In 1831, William Howitt produced a work resulting naturally from his habits of observation and his genuine love of nature. It was a history of the changes in the face of the outside world in the different months of the year, and was entitled The Book of the Seasons, or the Calendar of Nature (1831). His Popular History of Priestcraft (1833) won him the favour of active Liberals and the office of alderman in Nottingham, where the Howitts had made their home.
They moved in 1837 to Esher, and became friends with Elizabeth Cleghorn Gaskell and her husband. In 1840 they went to Heidelberg, primarily for the education of their children, remaining in Germany for two years.
In 1841 William Howitt produced, under the pseudonym of Dr Cornelius, The Student Life of Germany, the first of a series of works on German social life and institutions. Mary Howitt devoted herself to Scandinavian literature, and between 1842 and 1863 she translated the novels of Frederika Bremer and many of the stories of Hans Christian Andersen.
With her husband she wrote in 1852 The Literature and Romance of Northern Europe. In June of that year William Howitt, with two of his sons, set sail for Australia, where he spent two years in the goldfields. The results of his travels appeared in A Boy’s Adventures in the Wilds of Australia (1854), Land, Labor and Gold; or, Two Years in Victoria (1855) and Tallangetta, the Squatter’s Home (1857).
On his return to England Howitt had settled at Highgate and resumed his indefatigable book making. From 1856 to 1862 he was engaged on Cassell’s Illustrated History of England, and from 1861 to 1864 he and his wife worked at the Ruined Abbeys and Castles of Great Britain.
The Howitts had left the Society of Friends in 1847, and became interested in Spiritualism. In 1863 appeared The History of the Super-natural in all Ages and Nations, and in all Churches, Christian and Pagan, demonstrating a Universal Faith, by William Howitt. He added his own conclusions from a practical examination of the higher phenomena through a course of seven years.
From 1870 onwards Howitt spent the summers in Tyrol and the winters in Rome, where he died. In 1880 Mary Howitt had a house built for her (which is still standing) in the spa town of Meran in South Tyrol (then part of Austria) and from then on divided her time between Rome and Meran.

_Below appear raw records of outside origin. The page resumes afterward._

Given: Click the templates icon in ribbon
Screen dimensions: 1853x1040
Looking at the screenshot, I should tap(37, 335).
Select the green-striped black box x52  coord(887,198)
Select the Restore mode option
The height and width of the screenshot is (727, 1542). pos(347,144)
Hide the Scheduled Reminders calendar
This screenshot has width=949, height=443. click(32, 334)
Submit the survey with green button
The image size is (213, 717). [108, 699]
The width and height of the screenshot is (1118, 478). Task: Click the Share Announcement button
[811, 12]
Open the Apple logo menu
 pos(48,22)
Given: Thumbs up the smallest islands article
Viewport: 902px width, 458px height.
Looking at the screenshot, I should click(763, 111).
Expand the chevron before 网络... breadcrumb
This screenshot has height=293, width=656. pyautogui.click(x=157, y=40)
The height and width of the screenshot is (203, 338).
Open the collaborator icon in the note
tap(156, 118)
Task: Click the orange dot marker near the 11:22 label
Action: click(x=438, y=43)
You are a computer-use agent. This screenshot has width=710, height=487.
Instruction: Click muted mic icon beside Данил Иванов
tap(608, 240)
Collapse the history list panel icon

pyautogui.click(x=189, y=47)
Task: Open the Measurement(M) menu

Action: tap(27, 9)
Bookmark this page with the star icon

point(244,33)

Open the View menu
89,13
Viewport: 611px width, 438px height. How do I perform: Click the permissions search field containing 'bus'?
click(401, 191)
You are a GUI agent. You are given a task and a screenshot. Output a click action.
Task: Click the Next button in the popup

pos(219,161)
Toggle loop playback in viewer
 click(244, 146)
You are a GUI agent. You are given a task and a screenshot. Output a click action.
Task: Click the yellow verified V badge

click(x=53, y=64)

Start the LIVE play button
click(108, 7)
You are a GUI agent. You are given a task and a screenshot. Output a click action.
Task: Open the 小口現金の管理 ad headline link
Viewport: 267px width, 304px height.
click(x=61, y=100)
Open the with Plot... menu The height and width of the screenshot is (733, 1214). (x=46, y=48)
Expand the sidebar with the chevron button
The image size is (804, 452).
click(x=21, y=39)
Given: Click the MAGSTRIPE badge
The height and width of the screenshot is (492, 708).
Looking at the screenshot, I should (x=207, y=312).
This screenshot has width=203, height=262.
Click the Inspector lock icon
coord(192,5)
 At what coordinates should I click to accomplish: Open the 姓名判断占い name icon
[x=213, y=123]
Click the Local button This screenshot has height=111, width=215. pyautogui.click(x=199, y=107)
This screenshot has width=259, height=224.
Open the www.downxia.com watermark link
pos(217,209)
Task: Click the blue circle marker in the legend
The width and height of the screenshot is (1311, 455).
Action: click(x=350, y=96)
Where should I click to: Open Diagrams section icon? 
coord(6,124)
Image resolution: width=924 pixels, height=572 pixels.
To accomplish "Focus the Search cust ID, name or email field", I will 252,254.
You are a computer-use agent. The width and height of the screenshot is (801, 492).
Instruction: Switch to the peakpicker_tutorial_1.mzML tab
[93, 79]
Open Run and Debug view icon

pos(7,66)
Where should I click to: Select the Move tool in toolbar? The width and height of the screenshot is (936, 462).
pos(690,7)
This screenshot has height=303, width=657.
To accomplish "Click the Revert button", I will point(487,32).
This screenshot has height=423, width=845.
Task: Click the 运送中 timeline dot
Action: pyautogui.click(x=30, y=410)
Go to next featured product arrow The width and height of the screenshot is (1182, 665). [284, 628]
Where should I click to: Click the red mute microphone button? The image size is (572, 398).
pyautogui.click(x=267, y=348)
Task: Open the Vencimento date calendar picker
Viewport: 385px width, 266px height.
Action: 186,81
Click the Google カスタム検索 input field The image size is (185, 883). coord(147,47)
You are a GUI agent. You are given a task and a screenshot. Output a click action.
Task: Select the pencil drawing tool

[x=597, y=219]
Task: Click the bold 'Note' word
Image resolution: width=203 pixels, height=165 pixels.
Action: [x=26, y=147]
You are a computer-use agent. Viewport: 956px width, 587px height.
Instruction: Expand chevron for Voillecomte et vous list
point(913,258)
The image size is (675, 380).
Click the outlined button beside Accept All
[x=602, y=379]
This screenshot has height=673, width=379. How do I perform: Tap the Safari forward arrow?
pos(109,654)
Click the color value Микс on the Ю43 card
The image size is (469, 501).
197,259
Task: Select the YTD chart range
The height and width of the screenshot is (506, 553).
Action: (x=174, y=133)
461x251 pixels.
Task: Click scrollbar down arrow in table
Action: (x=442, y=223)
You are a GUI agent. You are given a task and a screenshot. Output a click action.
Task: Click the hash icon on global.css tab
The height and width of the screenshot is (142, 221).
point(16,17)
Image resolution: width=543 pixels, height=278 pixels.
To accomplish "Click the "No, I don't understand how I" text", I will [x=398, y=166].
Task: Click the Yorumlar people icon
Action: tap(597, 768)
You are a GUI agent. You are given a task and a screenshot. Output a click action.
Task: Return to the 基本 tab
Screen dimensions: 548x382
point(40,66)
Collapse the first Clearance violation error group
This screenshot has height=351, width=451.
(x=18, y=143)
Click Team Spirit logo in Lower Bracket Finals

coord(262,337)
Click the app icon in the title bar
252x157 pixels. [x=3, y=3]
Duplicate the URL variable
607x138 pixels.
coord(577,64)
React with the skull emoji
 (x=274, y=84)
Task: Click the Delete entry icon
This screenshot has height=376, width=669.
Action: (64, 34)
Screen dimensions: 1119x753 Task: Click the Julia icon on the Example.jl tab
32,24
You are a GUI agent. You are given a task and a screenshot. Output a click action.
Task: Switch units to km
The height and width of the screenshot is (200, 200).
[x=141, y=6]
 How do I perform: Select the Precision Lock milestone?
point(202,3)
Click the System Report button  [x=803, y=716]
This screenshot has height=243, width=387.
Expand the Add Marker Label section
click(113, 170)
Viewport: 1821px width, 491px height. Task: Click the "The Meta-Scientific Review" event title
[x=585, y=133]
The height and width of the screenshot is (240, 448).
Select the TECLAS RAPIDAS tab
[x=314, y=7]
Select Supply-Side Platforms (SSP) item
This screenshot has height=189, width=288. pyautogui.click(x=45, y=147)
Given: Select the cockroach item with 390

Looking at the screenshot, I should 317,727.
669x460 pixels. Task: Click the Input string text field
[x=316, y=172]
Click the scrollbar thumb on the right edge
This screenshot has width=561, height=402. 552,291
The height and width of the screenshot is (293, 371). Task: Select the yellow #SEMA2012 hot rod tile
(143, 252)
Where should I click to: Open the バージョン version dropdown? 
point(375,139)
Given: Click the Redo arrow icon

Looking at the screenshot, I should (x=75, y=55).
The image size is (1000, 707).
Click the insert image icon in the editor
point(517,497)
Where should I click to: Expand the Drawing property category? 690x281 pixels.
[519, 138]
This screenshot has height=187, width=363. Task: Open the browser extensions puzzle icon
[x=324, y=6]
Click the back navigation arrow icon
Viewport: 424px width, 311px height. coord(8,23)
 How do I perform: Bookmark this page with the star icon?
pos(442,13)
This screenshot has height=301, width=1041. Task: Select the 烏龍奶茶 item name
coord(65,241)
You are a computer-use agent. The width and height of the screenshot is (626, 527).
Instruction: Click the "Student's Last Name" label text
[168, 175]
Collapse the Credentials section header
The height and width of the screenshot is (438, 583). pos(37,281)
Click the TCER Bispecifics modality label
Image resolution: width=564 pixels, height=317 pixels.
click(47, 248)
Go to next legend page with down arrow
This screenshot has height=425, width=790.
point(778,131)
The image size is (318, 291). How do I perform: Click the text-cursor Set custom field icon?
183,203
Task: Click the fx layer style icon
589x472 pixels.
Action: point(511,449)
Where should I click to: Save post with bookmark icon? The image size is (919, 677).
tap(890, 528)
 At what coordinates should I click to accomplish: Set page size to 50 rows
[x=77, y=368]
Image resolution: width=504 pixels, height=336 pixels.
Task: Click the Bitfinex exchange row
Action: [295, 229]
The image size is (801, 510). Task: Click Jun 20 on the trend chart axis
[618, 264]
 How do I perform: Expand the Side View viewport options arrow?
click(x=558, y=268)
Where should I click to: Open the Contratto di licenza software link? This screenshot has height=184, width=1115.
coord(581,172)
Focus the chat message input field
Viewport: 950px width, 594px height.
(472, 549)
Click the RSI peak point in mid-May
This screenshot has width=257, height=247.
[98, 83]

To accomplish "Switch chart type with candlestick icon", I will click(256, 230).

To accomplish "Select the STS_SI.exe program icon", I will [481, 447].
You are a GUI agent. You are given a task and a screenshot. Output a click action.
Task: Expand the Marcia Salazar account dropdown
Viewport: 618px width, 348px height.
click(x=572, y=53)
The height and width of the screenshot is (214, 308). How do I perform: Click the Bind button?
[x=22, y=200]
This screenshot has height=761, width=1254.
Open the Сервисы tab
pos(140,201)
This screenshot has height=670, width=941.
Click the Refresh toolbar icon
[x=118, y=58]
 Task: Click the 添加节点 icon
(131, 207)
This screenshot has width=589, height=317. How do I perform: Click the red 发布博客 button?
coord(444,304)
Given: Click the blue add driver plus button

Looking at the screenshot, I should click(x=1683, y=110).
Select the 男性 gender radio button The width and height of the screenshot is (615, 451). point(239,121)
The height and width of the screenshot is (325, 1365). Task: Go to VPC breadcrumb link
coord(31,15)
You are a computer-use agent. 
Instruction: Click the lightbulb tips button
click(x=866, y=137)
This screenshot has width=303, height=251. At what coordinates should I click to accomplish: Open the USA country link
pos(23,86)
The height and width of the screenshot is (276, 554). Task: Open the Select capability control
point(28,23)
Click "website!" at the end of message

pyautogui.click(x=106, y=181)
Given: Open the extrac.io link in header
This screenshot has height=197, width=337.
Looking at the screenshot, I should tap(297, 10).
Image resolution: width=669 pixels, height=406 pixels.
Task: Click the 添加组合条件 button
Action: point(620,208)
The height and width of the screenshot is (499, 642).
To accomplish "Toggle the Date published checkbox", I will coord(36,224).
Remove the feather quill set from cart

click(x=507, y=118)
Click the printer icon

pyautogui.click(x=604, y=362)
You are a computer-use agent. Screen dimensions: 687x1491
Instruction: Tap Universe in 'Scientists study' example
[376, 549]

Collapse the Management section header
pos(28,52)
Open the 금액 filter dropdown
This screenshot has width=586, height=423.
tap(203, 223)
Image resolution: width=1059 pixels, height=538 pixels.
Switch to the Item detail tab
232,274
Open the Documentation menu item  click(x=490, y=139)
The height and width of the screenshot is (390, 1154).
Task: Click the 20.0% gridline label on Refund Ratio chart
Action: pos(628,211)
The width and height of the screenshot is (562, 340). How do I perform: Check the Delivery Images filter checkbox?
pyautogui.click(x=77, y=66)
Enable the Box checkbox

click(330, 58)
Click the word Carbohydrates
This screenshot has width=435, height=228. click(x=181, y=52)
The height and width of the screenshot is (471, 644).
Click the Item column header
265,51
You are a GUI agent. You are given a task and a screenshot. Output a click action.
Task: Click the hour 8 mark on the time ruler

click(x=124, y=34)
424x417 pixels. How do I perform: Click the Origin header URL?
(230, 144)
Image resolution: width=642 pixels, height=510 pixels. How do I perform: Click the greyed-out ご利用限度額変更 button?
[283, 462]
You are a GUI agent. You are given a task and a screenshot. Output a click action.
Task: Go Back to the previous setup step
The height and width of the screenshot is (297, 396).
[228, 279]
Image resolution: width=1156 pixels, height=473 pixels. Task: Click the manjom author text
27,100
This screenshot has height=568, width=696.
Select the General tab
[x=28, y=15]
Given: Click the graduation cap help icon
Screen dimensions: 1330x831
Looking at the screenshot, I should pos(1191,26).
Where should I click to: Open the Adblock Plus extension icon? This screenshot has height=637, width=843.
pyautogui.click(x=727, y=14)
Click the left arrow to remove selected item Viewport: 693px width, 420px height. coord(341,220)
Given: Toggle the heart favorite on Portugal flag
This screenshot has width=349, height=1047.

Mary Howitt was much affected by William’s death, and in 1882 she joined the Roman Catholic Church, towards which she had been gradually moving during her connection with spiritualism. She died at Rome on 30 January 1888.
The Howitts are remembered for their untiring efforts to provide wholesome and instructive literature. Their son, Alfred William Howitt, made himself a name by his explorations in Australia. Anna Mary Howitt married Alaric Alfred Watts, and was the author of Pioneers of the Spiritual Reformation (1883). Mary Howitt’s autobiography was edited by her daughter, Margaret Howitt, in 1889. William Howitt wrote some fifty books, and his wife’s publications, inclusive of translations, number over a hundred.